Living in Vermont, the idyllic landscape might make you feel sheltered from scams and fraud, but the reality is that real estate scams know no borders. They can be bold, far-reaching, and affect anyone, regardless of age or tech-savviness. In this article, we'll delve into three prevalent real estate scams and equip you with essential tips to protect yourself.

Wire Fraud Scams: Protecting Your Transactions

One of the most significant threats to real estate transactions is wire fraud scams. Cybercriminals impersonate key players like realtors, mortgage lenders, or attorneys, sending fake wiring instructions via email just days before the scheduled closing. To avoid falling victim to wire fraud, follow these guidelines: 

  • NEVER trust wiring instructions received via email.
  • If you receive an email with wire transfer instructions, do not respond. Instead, verify them in person or via phone, using a trusted and verified phone number.
  • Act immediately if you suspect wire fraud. Contact the Vermont FBI district office at 802-951-6725 or file a complaint with the Internet Crime Complaint Center at


At Coldwell Banker Hickok & Boardman, we prioritize our clients' security by implementing best practices, employing strong passwords, multifactor authentication, and automated notification systems to warn clients of potential wire fraud.

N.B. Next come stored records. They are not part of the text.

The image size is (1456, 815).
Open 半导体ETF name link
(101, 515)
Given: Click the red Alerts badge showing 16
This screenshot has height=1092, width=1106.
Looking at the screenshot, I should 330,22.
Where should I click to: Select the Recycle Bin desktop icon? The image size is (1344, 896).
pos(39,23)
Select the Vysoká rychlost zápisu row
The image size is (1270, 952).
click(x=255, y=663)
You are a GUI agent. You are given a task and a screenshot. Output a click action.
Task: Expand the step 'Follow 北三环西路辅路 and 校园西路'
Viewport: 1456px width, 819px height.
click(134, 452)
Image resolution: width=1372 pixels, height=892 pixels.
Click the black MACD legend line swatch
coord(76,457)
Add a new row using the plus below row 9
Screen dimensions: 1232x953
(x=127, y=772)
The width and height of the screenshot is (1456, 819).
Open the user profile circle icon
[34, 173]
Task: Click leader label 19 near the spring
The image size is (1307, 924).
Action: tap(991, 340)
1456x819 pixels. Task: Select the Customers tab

Fake Listings and Rental Scams: Spotting the Red Flags

Scammers target eager renters with enticing offers that seem too good to be true. If you're pressured to act quickly or asked to wire money for a property sight unseen, it's time to be cautious. Follow these steps to protect yourself:

  • Inspect the property in person, and be wary if the landlord refuses or provides excuses.
  • Use legitimate platforms like Airbnb for secure payment options, avoiding direct fund transfers.


Deed Scams: Safeguarding Your Property Ownership

Fraudsters attempt to transfer your property without your knowledge through deed scams. Be cautious if pressured to sign documents hastily or if you receive unsolicited requests to update property records. Protect yourself by:


  • Consulting with a legal professional before signing any property-related documents.
  • Regularly checking your property records online for unauthorized changes.


Best Practices for Overall Cybersecurity

To protect yourself not only during real estate transactions but also from cybercriminals in general, follow these best practices:


  • Use strong, unique passwords for email and accounts storing sensitive information.
  • Enable multifactor authentication on all applicable services.
  • Avoid sharing transaction information on social media.
  • Never send sensitive information or documents via email.


While Vermont offers tranquility, scams know no boundaries. Stay vigilant, trust your instincts, and verify before making significant real estate decisions. By staying informed and cautious, you can build a secure foundation for your real estate journey, wherever it may take you.